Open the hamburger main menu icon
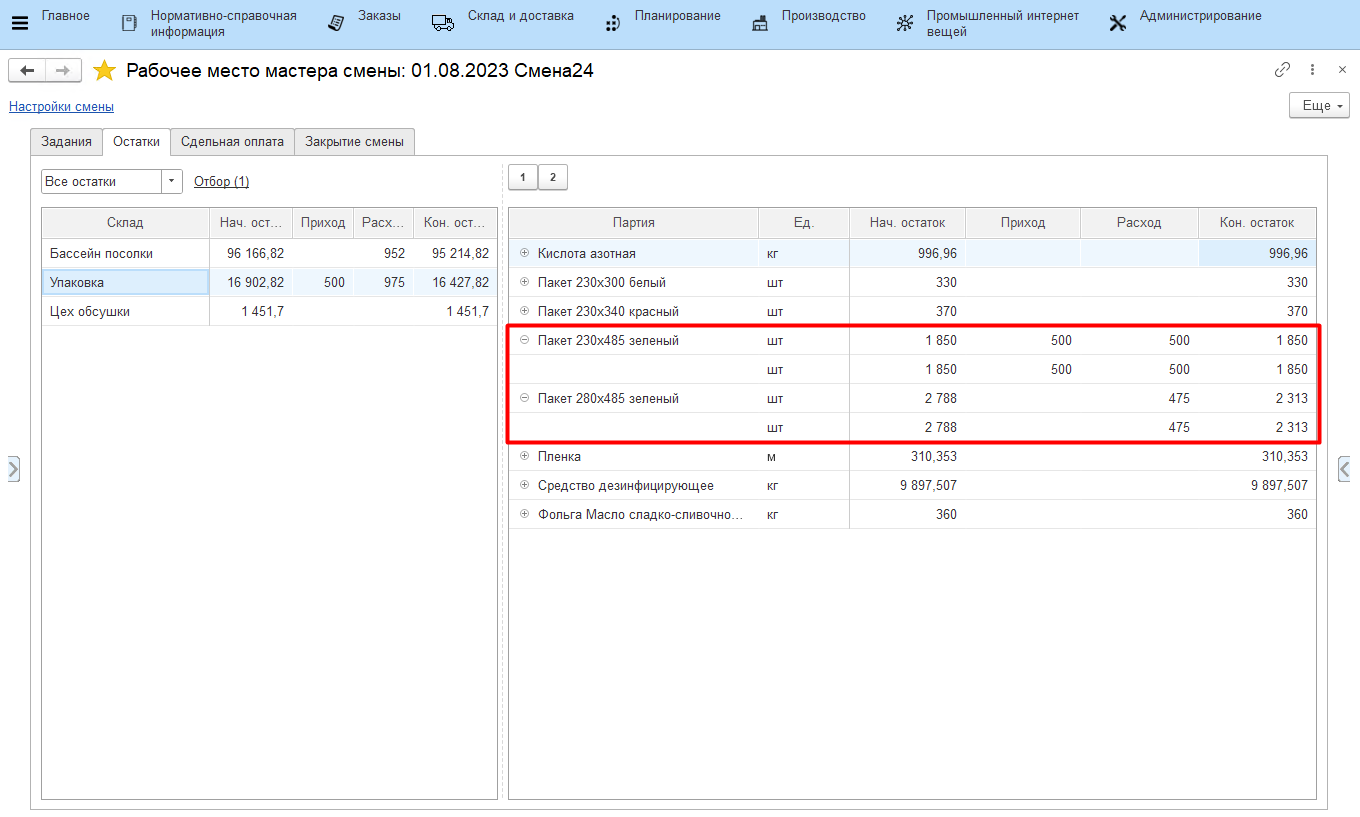Viewport: 1360px width, 817px height. [20, 24]
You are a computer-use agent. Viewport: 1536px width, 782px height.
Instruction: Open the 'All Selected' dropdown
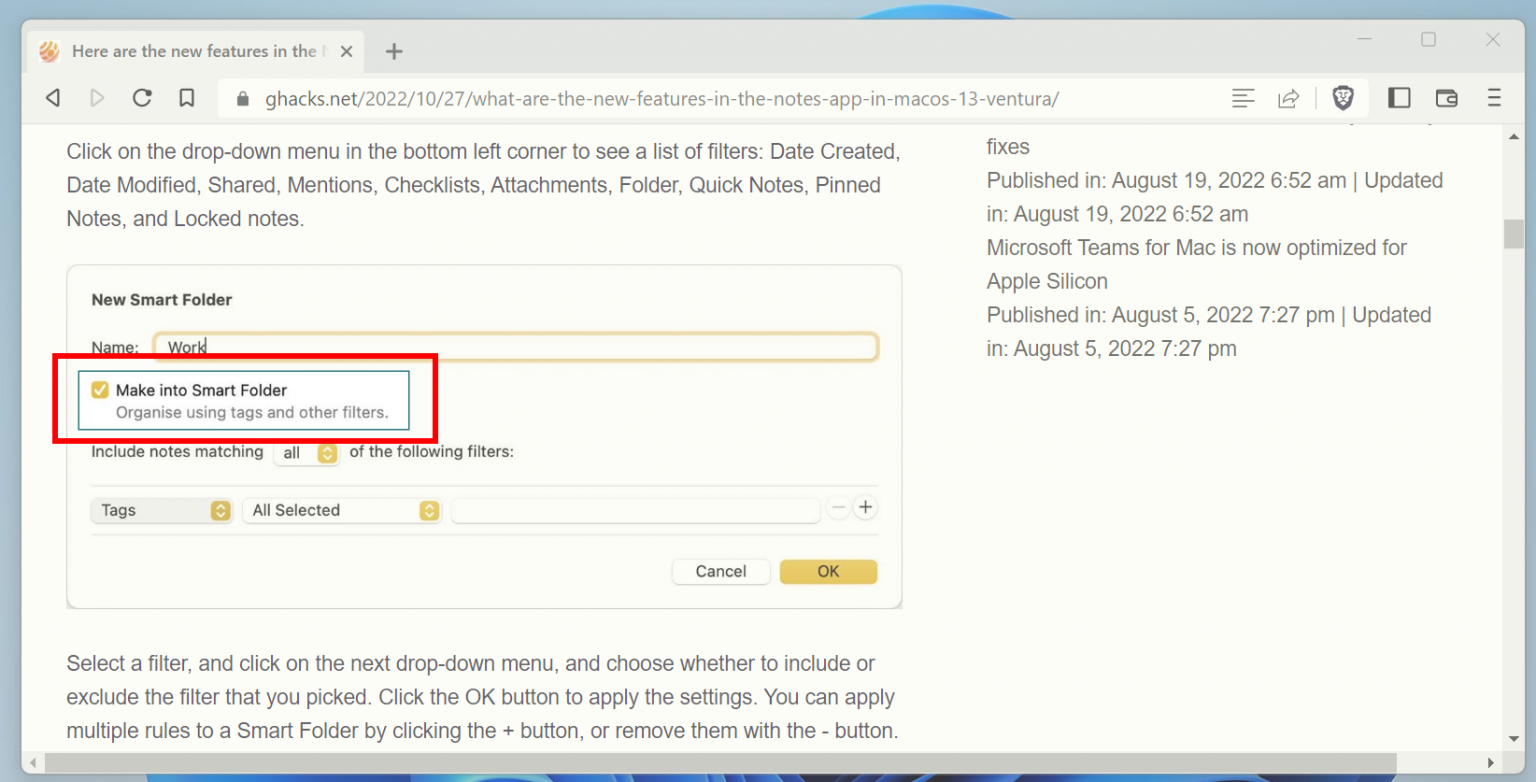click(342, 510)
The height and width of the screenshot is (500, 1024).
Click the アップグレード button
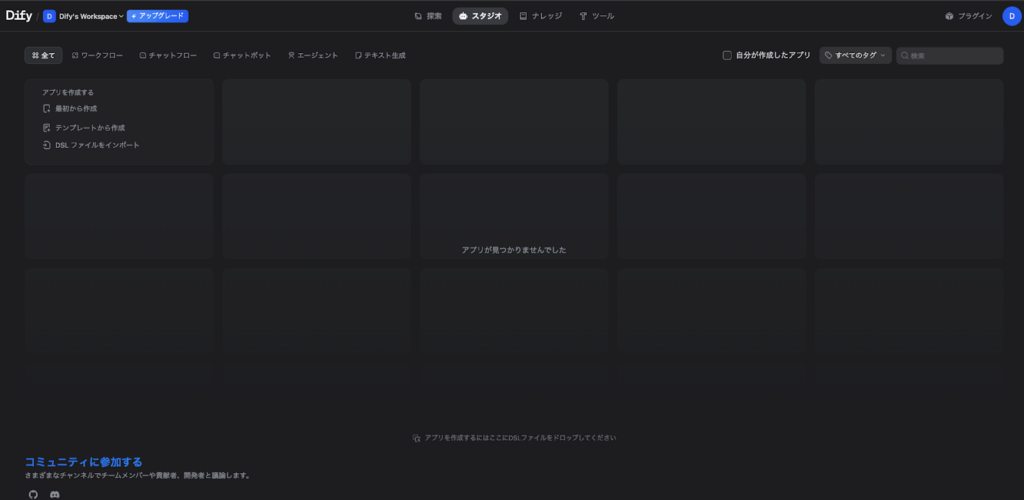coord(157,16)
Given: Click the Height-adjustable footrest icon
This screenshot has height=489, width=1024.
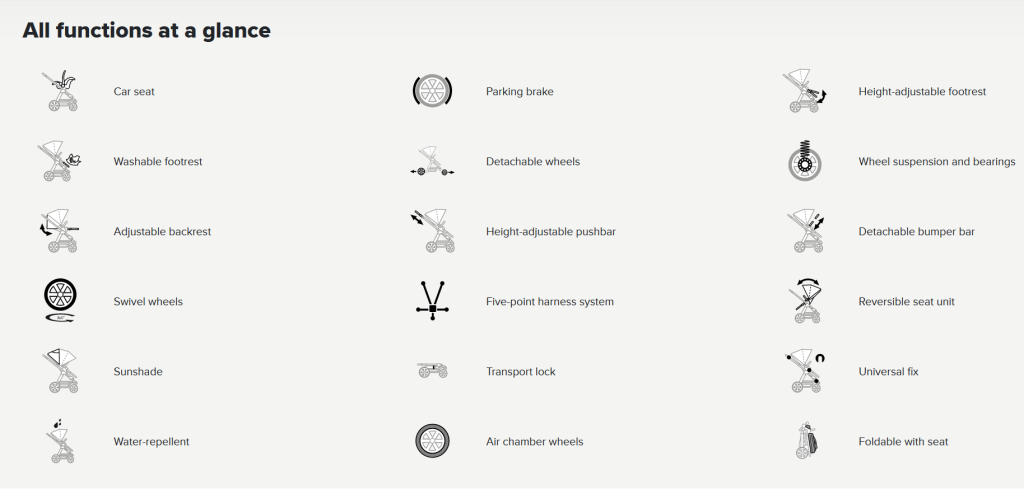Looking at the screenshot, I should click(805, 91).
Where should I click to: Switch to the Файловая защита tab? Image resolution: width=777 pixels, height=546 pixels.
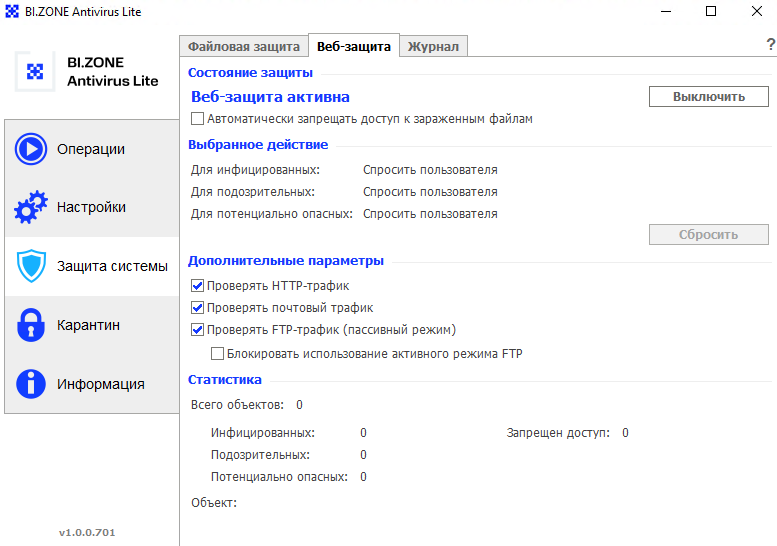[244, 47]
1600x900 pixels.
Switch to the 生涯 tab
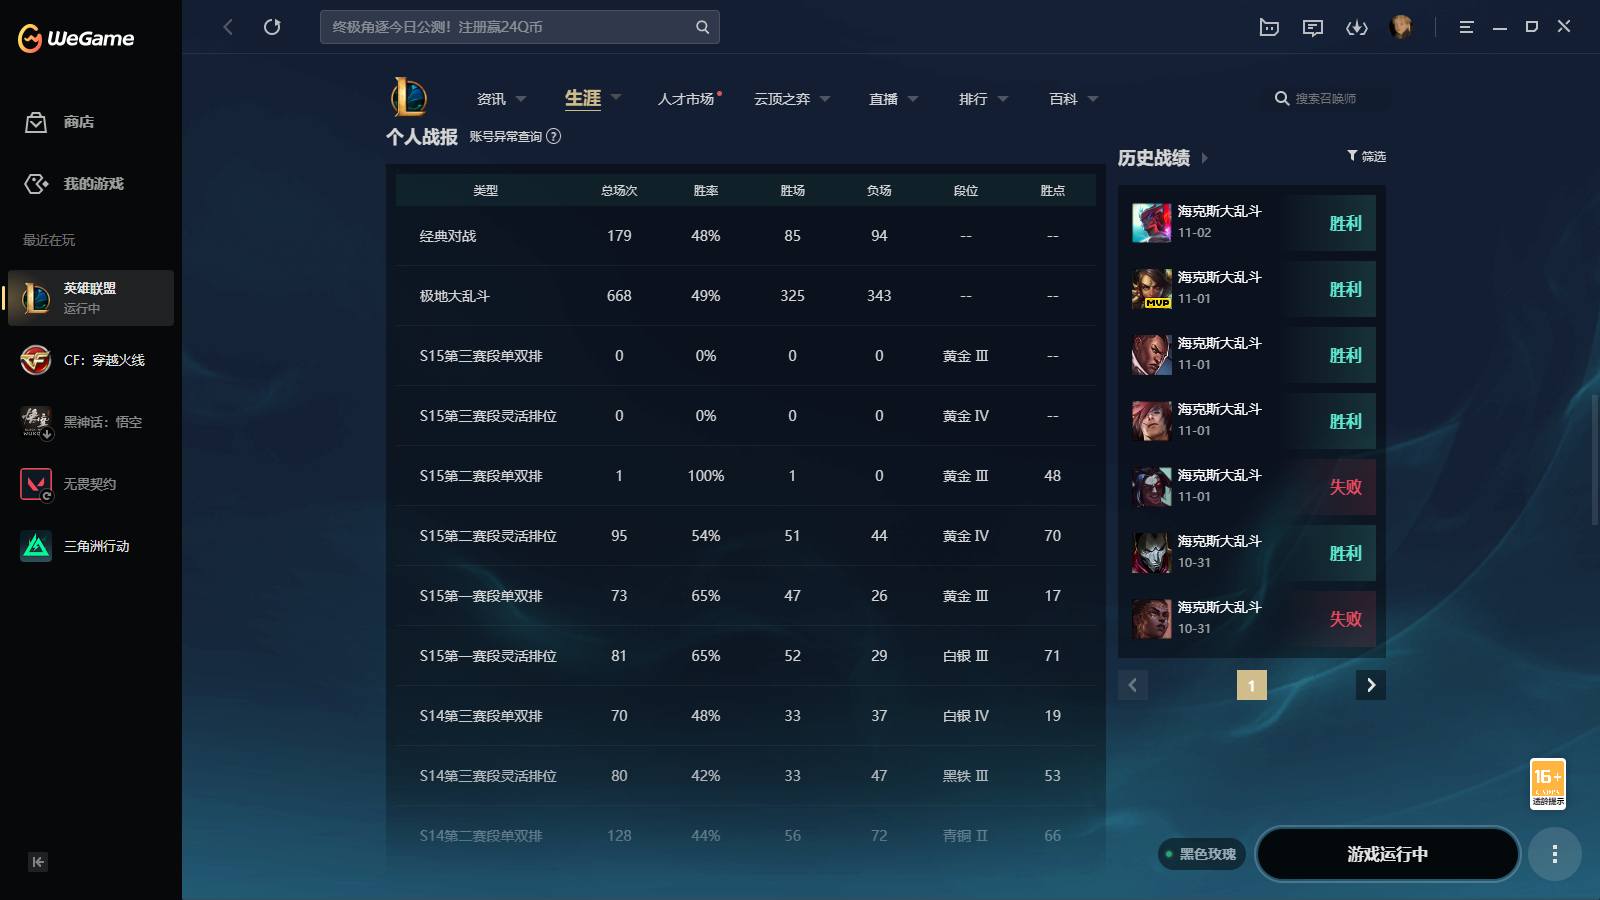tap(583, 98)
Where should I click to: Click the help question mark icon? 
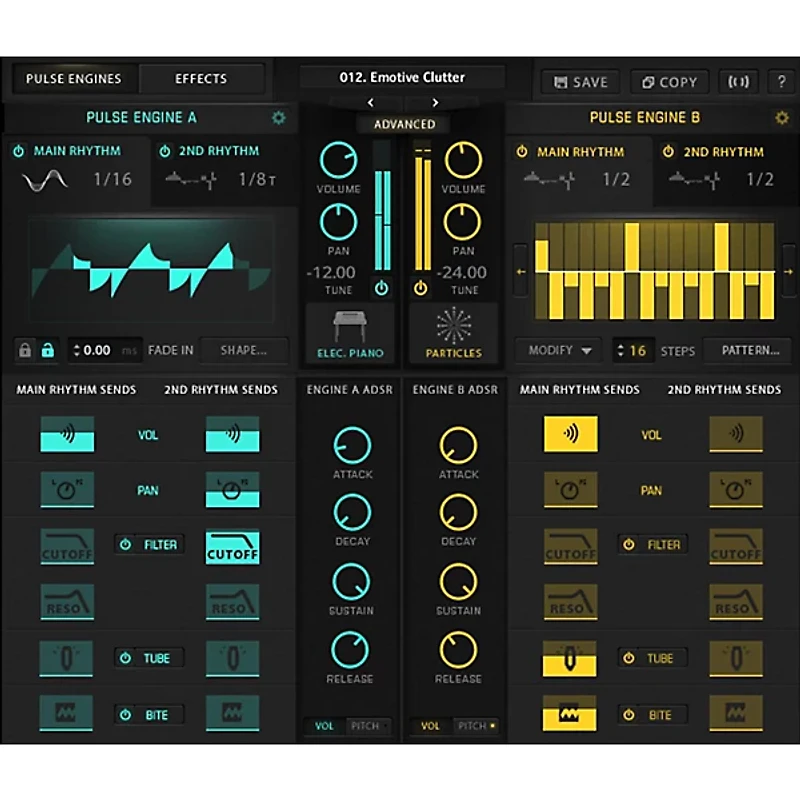click(781, 82)
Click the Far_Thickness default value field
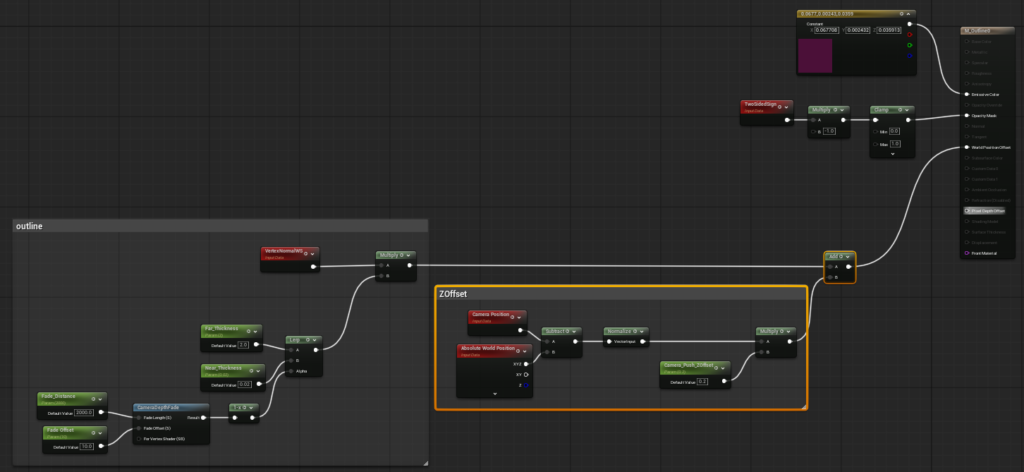1024x472 pixels. click(242, 344)
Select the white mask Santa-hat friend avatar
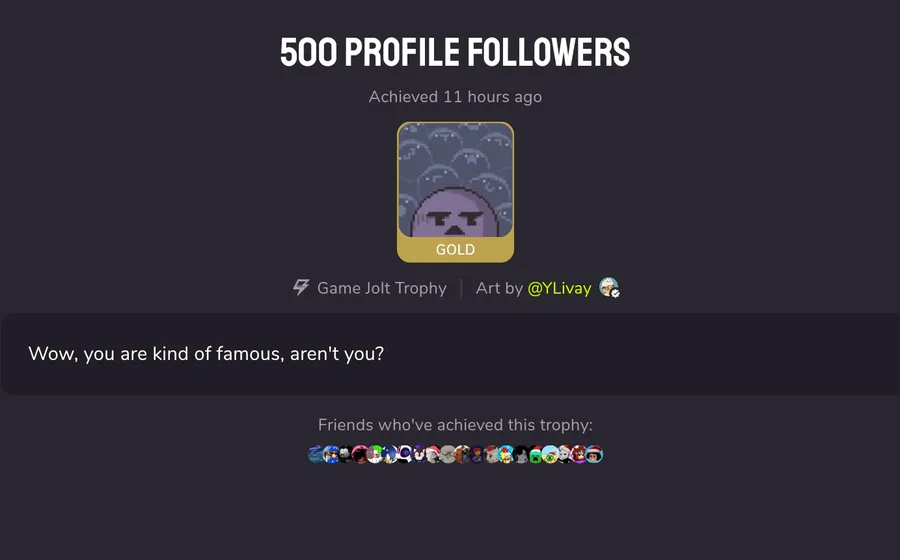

=== Task details ===
Your response must reproduce every line of the data exactly, with images omitted.

=== Result of this exercise ===
Open the hamburger main menu icon
Viewport: 1360px width, 817px height. [20, 24]
You are a computer-use agent. Viewport: 1536px width, 782px height.
Instruction: Open the 'All Selected' dropdown
click(342, 510)
The height and width of the screenshot is (500, 1024).
Click the アップグレード button
coord(157,16)
Given: Click the Height-adjustable footrest icon
This screenshot has height=489, width=1024.
Looking at the screenshot, I should click(805, 91).
Where should I click to: Switch to the Файловая защита tab? Image resolution: width=777 pixels, height=546 pixels.
[244, 47]
1600x900 pixels.
Switch to the 生涯 tab
tap(583, 98)
Where should I click to: Click the help question mark icon? 
click(781, 82)
Click the Far_Thickness default value field
1024x472 pixels. click(242, 344)
Select the white mask Santa-hat friend avatar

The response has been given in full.